Эх, где мои шестнадцать лет!
Выглядел Стенька так, что хотелось или облизнуться — или ухмыльнуться.
Шикарный мужчина, иначе и не скажешь.
Мышцы, рост, светлые кудри, синие нахальные глаза, широкая улыбка... не влюбиться невозможно. Бородка подстрижена, рубаха вышита на вороте... не был бы женат — влюбилась бы, ей-ей...
Красавец, картинка!
И сам об этом отлично знает, ухмыляется ухарски, взгляды на девчонок бросает... Софья машинально отмечала реакцию своего бабского батальона.
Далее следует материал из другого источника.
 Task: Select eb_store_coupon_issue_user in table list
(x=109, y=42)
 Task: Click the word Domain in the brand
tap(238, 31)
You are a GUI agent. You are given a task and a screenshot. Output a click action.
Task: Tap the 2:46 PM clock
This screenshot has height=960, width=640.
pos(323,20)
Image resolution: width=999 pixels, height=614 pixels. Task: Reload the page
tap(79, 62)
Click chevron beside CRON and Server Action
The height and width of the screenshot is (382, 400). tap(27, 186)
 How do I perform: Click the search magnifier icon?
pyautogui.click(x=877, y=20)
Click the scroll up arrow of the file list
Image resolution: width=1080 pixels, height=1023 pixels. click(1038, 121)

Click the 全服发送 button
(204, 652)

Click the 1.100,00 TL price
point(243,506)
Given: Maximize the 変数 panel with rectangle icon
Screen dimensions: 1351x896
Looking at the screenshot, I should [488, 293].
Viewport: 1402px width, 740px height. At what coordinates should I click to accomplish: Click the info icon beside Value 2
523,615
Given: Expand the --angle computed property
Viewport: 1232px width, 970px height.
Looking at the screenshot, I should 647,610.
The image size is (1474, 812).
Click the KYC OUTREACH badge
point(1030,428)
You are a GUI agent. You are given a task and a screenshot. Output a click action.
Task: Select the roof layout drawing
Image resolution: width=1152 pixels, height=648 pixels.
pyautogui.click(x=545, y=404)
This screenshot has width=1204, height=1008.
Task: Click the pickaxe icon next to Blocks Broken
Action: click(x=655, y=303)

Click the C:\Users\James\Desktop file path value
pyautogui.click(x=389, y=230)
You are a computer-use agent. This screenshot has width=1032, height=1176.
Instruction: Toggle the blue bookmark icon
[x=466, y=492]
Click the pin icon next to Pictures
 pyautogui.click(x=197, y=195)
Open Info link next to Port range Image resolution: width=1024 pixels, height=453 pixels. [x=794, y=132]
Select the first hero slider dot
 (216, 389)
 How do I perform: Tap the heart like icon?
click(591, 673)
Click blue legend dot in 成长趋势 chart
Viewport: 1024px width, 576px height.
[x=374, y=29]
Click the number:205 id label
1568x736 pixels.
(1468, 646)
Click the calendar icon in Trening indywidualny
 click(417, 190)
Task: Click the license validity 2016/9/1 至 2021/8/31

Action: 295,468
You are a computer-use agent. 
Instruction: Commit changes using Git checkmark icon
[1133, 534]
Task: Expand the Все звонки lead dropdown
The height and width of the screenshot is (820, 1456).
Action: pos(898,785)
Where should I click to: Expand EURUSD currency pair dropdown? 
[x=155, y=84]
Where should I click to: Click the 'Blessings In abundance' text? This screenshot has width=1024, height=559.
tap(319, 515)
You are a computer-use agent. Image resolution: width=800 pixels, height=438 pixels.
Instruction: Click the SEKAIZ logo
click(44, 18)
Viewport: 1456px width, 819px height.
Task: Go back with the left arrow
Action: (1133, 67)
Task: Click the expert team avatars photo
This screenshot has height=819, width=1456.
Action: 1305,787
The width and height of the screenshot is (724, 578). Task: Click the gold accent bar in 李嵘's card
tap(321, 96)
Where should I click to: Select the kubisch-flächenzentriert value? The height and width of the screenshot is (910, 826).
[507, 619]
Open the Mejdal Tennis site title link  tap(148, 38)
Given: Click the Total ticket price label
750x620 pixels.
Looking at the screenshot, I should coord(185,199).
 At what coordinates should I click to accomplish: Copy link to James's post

Мало ли кто им ухмыляться будет...
Вот Груня раскраснелась, романтика полезла, мордочка томная, а у Маши в глазах чертики пляшут, ей Стенька неинтересен как мужчина.
Царевна Анна, выглянула из укромного места и в глазах равнодушие. Ну, хорош, но у нее Воин есть. А вот Татьяна едва не облизывается. Сама же Софья...
Жаль, что она не сможет присутствовать при разговоре официально. Только как привыкла — под столом. А ведь скоро и там не поместится.
И что тогда делать? В парня переодеваться?
Ладно, подумаю об этом потом.
Алексей принял Степана Разина в своем кабинете. Тот вошел, поклонился — и остался стоять. Просто смотрел.
Алексей тоже смотрел. Недолго.
Потом улыбнулся, кивнул и спокойно показал на стул напротив. Степан несколько минут колебался, но потом решил-таки сделать первый шаг и присел.
Алексей оценил и заговорил первым.
— Я не терял никого из близких, поэтому не буду говорить, что понимаю твою боль. Но обещаю, что виновник не останется безнаказанным.
Стенька смотрел снисходительно. Мол, мальчишка, что ты можешь сделать. Но сейчас у Алексея был экзамен на зрелость. Софья крепко скрещивала пальцы — для верности и на ногах. И брат ее не подвел. Смотрел все так же безмятежно.
— Скоро мне расскажут, что на самом деле произошло. Хватит ли у тебя терпения подождать вестей?
Степан сверкнул глазами. Как же! Сопливый мальчишка усомнился в его выдержке! Но Алексей смотрел спокойно.
— Ванька предать не мог. Да и не первый год мы воюем!
— Знаю. Не знаю только, кто виноват...
— Долгорукий, тварь...
— Возможно. А может, твоего брата подставил кто-то другой, а Долгорукий просто привел приговор в исполнение, не зная, что стал орудием в руках злодея. Неужели ты никогда с таким не сталкивался?